Many use religion to coerce others to adopt chumros or dress provocatively, citing isha k’shera or kibud horim to gain control. They do not request, they command, e.g., “I forbid you from talking to your sister.” Any independent opinion is seen as disobedience, justifying violence to regain their “respect.”
I want to know all about you, but keep my own life secret. Those who live with abusers may not know where their money comes from, where they are at night and other important information.
People who are desperate for love will see it where it does not exist, like a thirsty person in the desert who imagines a mirage of water just ahead. When love is not forthcoming, they may hope that psychiatric medication or a top-notch therapist will be able to get the person to be more loving. It is difficult to accept that some people may never learn how to love. They won’t see that an abuser’s niceness is carefully calculated to satisfy a need for dominance. Instead, they interpret these “crumbs” of niceness as signs that the person is capable of love perhaps at some distant time. In contrast to an abuser narrative, a victim narrative goes like this:
I deserve it. If I’m scorned, neglected or rejected, I must be doing something wrong. I should have known better. I should have known what would upset him/her and avoided it.
Being abused is the price one must pay to maintain a relationship. I must give up my identity and independence to make a relationship work. I am a saint for bearing abuse with stoic silence and innocent hopefulness.
I believe in the power of love. I can get anyone to love me if I just remain loving and loyal despite the abuse. It is possible to satisfy people’s needs if I can just be smart enough to figure it out. And if I don’t, it’s my fault and my failure. Something is very wrong with me. Otherwise, I’d be loved.
I need them. I’ll never make it on my own. S/he provides me with my financial security. I can’t handle the cold, cruel world on my own. I’m scared to be alone. I’ll go crazy or turn into an embittered hag.
I’m sure s/he doesn’t really mean to hurt me. Or, s/he lost control due to the effects of a difficult childhood or a psychological disturbance. If I can understand why s/he is so mean, I’ll be able to change their behavior.

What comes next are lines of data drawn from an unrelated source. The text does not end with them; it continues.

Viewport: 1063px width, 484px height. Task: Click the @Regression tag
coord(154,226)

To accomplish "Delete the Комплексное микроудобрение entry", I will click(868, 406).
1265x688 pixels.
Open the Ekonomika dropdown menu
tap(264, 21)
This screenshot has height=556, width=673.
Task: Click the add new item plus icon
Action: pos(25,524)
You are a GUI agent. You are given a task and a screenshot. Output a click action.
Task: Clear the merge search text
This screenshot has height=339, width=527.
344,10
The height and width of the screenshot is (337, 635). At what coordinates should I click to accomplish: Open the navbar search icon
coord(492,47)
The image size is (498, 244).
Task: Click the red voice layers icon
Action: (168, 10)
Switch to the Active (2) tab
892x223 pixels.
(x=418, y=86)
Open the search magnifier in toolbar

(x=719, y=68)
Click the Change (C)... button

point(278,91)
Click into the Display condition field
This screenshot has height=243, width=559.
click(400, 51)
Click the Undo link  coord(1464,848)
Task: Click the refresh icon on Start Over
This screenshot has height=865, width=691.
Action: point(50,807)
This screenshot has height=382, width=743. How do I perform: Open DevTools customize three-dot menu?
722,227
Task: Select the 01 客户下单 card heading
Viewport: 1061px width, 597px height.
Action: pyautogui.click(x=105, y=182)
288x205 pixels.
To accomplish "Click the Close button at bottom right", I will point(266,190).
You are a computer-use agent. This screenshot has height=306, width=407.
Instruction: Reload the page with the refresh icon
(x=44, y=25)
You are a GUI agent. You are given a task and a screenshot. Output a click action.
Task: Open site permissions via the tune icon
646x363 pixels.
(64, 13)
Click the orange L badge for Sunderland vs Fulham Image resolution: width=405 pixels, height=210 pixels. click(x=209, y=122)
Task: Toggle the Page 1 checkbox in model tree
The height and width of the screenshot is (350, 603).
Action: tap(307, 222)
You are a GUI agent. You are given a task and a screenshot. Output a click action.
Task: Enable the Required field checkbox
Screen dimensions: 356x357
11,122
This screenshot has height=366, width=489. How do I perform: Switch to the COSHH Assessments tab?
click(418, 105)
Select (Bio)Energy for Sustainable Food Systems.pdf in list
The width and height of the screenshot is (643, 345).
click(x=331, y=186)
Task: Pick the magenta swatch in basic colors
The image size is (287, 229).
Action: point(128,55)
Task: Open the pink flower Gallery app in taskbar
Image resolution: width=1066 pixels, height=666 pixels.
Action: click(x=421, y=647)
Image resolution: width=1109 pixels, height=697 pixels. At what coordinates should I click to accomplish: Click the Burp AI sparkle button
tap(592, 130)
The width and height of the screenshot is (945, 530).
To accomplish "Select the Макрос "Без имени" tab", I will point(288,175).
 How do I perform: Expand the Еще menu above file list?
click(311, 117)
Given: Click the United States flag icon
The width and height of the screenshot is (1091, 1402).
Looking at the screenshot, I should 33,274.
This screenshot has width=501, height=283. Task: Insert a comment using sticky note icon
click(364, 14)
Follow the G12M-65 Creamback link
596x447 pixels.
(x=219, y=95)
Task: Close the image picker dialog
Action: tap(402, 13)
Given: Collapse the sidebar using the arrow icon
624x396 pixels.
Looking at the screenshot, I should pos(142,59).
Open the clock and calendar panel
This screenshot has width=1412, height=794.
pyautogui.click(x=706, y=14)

Intense physical passion must be a sign of genuine love.
I am fascinated by qualities that are the opposite of my own. They are self-confident, lacking introspection, so cool and uncaring of whether they are liked or not. I’m inferior, because I am overly introspective, overly sensitive, unable to set limits and I’m a compulsive people-pleaser and approval seeker who will do anything to make people happy.
It is an exciting challenge to think that I have the power to get a cold, nasty, domineering person to become sensitive and caring. It’s not possible that some people have no need for love. There must be great sensitivity deep down there somewhere. If I keep trying, I’ll get it.
If I divorce, my children and I will be scorned by society as misfits and I will be shamed for being disloyal to the institution of marriage.
Since abusers are pathological liars, I will lose custody of my children, since abusers will bribe the judges and claim that I am abusive or insane.
In order to cope with abuse, people with a victim mentality must identify these beliefs and do the hard work necessary to change them. They must learn to think,
No matter how imperfect I am, I do not deserve to be scorned or shamed.
I am not responsible for other people’s bad middos. It is not my job to keep adults calm and not my fault if they are irritated or angry. Abuse has nothing to do with others’ behavior. Abuse is a habit and a mind-set.
Taking abuse is not proof of love or loyalty.
I deserve appreciation, affection, attentiveness, acceptance and allowing. And if I don’t get it from others, I can give it to myself.